> **What is asked**:
Please rewrite the lines starting at the one containing "You are a computer-use agent. Screen dimensions: 662x625" and ending at the one containing "tap(436, 336)", swapping "Click" for "Select" and leaving everything else unchanged.

[Target pointing data]

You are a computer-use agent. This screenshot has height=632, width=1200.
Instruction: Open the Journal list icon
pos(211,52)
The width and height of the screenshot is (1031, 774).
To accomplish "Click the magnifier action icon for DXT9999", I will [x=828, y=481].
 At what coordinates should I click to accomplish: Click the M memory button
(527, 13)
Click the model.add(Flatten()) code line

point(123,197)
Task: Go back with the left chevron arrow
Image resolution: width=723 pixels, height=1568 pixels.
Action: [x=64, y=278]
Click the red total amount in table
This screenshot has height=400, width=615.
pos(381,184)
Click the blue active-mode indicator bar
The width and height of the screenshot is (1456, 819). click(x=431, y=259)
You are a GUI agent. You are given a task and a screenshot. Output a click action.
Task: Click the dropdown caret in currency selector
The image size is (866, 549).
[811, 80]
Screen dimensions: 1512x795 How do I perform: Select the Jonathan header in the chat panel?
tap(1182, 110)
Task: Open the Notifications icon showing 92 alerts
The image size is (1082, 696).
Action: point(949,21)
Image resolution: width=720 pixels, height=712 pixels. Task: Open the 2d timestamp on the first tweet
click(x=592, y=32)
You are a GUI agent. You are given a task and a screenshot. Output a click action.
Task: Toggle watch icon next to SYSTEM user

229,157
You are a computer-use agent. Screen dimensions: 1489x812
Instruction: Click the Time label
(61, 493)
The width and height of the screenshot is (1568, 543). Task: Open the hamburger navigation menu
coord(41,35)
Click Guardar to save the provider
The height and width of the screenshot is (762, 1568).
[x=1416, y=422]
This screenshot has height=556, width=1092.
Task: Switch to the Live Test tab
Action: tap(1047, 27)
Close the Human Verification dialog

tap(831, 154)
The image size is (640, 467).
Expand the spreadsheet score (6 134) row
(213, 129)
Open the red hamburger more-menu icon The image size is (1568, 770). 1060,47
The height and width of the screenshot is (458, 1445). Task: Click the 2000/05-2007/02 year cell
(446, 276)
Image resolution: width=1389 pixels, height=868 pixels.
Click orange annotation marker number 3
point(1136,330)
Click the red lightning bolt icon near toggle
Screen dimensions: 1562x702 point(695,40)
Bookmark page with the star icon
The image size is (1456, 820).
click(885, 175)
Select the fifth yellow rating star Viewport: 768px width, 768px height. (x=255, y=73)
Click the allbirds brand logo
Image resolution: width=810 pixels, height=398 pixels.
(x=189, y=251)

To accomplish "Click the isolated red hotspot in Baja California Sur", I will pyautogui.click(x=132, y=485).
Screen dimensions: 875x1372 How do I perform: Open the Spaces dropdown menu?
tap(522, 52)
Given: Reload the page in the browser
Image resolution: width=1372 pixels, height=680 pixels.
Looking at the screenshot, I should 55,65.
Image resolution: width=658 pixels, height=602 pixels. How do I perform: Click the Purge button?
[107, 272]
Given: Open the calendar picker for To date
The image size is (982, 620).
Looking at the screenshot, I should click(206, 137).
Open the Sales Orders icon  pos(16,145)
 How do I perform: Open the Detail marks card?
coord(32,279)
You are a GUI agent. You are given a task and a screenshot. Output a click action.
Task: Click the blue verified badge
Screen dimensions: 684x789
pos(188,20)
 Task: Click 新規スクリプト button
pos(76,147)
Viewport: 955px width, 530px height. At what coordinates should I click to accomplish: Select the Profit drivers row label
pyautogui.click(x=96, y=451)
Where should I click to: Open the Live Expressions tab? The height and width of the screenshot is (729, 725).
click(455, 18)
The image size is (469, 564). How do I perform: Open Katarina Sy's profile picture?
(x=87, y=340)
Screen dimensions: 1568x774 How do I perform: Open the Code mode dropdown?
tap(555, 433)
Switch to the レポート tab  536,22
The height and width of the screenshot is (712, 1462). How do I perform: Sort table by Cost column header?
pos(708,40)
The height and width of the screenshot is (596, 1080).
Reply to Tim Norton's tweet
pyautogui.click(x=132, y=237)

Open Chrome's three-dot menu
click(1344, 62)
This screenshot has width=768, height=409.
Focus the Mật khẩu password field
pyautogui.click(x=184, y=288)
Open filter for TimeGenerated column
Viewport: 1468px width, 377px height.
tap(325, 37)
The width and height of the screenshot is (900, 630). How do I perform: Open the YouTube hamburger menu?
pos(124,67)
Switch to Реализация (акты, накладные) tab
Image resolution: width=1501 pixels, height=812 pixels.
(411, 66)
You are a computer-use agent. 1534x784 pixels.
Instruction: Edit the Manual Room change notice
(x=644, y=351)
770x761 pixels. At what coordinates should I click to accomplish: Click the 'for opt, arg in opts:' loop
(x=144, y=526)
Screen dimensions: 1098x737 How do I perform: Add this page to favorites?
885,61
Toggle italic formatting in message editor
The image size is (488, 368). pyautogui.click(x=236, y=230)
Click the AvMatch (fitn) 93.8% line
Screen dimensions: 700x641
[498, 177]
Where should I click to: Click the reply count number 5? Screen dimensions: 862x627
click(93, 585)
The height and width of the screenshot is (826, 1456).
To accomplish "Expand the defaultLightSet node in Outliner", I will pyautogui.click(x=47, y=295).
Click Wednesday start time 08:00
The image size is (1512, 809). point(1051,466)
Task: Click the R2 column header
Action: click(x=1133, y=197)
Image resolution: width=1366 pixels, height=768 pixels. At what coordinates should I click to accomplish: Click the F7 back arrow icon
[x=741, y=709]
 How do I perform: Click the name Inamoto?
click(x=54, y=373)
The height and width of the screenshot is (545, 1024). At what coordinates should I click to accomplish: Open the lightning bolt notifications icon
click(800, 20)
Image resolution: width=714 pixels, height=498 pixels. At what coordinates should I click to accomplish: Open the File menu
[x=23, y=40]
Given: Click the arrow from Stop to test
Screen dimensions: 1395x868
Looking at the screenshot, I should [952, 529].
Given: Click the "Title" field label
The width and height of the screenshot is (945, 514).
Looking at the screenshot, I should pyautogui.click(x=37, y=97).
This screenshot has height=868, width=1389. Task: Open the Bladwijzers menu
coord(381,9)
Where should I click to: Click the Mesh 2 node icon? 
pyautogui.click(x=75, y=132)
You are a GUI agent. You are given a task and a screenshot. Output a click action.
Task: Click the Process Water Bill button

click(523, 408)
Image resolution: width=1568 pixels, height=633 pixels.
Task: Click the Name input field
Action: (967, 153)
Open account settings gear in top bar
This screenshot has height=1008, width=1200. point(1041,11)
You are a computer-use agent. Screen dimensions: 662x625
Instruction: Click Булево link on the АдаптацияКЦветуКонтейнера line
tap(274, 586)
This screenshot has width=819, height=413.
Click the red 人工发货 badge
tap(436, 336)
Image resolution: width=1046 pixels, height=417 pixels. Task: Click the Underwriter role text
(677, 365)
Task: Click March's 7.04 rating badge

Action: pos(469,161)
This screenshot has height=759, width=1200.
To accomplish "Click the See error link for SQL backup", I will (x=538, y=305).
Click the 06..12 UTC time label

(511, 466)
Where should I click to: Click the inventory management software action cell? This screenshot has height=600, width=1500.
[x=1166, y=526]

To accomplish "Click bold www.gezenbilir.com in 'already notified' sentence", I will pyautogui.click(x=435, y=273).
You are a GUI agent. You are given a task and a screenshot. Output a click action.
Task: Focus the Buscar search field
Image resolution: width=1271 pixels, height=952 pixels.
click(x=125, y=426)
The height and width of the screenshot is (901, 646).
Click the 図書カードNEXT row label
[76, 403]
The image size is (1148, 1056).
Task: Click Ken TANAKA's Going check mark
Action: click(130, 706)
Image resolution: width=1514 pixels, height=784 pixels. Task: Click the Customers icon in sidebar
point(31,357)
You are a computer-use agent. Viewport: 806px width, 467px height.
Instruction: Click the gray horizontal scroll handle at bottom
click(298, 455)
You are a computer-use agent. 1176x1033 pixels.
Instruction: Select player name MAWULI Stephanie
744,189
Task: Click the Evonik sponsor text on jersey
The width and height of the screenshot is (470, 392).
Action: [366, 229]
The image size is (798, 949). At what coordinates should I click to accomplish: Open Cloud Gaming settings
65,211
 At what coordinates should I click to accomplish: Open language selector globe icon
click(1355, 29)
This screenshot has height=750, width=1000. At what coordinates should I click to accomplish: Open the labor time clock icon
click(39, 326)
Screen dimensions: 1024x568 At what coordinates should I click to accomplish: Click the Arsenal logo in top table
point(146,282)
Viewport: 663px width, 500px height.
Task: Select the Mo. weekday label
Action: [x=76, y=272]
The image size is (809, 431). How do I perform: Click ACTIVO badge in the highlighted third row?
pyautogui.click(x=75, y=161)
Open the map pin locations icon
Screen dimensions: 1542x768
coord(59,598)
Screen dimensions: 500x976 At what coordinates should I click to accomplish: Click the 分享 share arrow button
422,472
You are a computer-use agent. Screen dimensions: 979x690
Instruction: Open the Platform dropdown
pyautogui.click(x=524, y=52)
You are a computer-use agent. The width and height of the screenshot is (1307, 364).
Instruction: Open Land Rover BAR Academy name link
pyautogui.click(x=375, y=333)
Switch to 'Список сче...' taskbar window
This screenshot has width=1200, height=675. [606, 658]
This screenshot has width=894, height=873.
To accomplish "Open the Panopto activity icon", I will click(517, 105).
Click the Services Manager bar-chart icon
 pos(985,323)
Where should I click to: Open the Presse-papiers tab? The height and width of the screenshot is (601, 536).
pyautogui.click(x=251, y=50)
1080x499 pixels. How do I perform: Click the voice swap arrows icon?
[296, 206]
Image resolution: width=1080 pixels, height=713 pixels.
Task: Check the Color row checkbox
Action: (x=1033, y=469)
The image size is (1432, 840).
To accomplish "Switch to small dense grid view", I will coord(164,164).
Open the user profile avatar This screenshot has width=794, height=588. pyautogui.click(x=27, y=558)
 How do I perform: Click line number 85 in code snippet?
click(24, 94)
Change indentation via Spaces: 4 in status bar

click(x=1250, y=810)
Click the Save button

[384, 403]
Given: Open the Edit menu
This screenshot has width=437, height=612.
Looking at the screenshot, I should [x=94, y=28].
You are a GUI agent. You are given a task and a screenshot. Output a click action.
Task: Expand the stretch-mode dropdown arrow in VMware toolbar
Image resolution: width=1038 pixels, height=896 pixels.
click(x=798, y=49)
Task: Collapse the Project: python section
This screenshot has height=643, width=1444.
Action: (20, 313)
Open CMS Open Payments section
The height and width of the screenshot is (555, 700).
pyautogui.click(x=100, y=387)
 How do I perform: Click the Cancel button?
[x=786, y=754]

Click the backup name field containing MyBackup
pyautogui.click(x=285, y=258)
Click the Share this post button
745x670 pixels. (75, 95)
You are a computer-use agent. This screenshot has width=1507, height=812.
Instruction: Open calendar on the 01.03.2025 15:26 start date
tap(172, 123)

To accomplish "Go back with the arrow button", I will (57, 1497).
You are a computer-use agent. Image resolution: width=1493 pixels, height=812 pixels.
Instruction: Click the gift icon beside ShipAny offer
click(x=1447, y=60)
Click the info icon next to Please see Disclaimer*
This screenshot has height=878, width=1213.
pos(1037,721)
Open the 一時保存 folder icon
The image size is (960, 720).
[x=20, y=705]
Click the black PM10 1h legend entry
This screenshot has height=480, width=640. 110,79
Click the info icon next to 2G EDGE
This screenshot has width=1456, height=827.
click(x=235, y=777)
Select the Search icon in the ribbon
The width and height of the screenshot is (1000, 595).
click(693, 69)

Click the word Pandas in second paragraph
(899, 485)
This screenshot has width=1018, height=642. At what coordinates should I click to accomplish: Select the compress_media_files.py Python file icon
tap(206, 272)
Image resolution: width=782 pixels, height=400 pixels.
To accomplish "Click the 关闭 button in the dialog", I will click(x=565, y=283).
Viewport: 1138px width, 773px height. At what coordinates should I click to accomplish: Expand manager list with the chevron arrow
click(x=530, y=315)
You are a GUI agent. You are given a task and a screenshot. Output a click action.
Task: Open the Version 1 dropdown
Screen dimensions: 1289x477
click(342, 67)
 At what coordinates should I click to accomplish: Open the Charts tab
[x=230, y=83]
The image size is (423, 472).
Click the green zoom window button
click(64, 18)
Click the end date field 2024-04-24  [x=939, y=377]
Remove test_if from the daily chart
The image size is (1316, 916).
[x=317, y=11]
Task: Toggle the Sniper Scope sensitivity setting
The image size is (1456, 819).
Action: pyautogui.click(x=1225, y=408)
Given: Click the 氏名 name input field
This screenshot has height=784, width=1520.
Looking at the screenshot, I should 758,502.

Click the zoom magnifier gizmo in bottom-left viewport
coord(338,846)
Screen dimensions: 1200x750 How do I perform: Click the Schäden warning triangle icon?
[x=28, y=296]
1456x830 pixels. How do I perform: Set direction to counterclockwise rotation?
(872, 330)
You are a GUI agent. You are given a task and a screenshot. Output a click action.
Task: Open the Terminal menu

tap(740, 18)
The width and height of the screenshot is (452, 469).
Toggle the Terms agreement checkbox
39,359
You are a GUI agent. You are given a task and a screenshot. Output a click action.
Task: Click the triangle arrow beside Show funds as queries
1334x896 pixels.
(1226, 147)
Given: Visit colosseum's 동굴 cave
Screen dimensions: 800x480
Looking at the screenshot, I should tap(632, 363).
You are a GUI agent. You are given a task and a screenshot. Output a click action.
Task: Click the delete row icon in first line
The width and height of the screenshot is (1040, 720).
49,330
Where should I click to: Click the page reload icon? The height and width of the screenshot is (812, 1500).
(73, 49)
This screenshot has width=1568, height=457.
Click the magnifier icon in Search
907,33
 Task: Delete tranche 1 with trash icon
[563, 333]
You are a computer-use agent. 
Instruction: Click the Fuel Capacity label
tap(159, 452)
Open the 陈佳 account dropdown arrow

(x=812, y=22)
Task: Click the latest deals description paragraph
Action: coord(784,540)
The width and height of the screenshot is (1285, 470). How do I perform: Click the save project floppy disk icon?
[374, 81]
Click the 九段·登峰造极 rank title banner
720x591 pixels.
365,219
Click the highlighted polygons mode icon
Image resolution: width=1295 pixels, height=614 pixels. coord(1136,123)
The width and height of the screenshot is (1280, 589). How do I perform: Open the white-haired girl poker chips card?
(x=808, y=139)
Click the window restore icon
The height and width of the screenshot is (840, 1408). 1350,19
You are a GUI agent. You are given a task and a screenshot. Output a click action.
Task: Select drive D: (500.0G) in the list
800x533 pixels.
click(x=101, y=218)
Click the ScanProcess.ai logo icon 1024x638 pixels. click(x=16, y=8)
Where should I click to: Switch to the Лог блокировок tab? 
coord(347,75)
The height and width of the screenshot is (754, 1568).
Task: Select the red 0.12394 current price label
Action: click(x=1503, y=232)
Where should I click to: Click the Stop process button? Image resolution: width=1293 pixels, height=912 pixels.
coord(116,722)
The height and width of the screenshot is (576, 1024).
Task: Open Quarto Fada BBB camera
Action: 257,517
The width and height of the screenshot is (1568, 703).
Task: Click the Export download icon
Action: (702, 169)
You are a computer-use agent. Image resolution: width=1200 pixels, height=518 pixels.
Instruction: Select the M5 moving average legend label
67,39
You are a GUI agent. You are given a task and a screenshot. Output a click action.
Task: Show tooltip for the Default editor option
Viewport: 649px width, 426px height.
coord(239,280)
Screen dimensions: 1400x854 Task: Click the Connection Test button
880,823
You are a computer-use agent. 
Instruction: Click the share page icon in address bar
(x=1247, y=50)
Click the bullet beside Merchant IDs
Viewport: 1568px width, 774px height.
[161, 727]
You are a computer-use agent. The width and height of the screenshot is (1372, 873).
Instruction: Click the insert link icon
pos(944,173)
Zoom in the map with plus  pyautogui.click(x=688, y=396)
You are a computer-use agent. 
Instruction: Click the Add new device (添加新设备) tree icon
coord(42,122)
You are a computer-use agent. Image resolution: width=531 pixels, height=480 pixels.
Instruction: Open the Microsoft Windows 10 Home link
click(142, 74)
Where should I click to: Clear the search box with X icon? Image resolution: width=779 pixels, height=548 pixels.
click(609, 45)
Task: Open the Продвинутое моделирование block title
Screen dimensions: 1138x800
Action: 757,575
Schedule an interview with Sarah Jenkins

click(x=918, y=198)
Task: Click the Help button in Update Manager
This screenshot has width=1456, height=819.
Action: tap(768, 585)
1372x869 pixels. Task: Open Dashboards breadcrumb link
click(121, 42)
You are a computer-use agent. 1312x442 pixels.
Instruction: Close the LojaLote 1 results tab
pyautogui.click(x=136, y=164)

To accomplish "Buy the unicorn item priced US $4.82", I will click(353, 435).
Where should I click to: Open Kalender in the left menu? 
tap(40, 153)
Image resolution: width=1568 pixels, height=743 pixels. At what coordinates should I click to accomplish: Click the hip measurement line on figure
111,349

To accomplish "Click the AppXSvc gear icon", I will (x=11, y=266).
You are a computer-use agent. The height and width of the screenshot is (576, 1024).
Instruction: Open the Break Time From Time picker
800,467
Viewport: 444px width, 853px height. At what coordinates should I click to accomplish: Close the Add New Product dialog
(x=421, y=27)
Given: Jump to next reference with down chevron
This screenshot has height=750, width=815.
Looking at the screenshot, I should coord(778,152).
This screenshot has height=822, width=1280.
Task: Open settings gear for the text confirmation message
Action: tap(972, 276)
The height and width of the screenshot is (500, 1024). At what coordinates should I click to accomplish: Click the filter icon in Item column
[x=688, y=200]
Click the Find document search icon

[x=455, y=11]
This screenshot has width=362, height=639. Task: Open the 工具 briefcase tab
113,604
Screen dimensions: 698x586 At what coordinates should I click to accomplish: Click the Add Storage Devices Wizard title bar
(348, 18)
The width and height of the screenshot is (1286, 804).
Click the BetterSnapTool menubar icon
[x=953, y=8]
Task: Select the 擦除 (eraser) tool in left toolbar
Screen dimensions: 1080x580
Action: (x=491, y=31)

> **Result below**:
You are a computer-use agent. Screen dimensions: 662x625
Instruction: Select Булево link on the АдаптацияКЦветуКонтейнера line
tap(274, 586)
This screenshot has width=819, height=413.
Select the red 人工发货 badge
tap(436, 336)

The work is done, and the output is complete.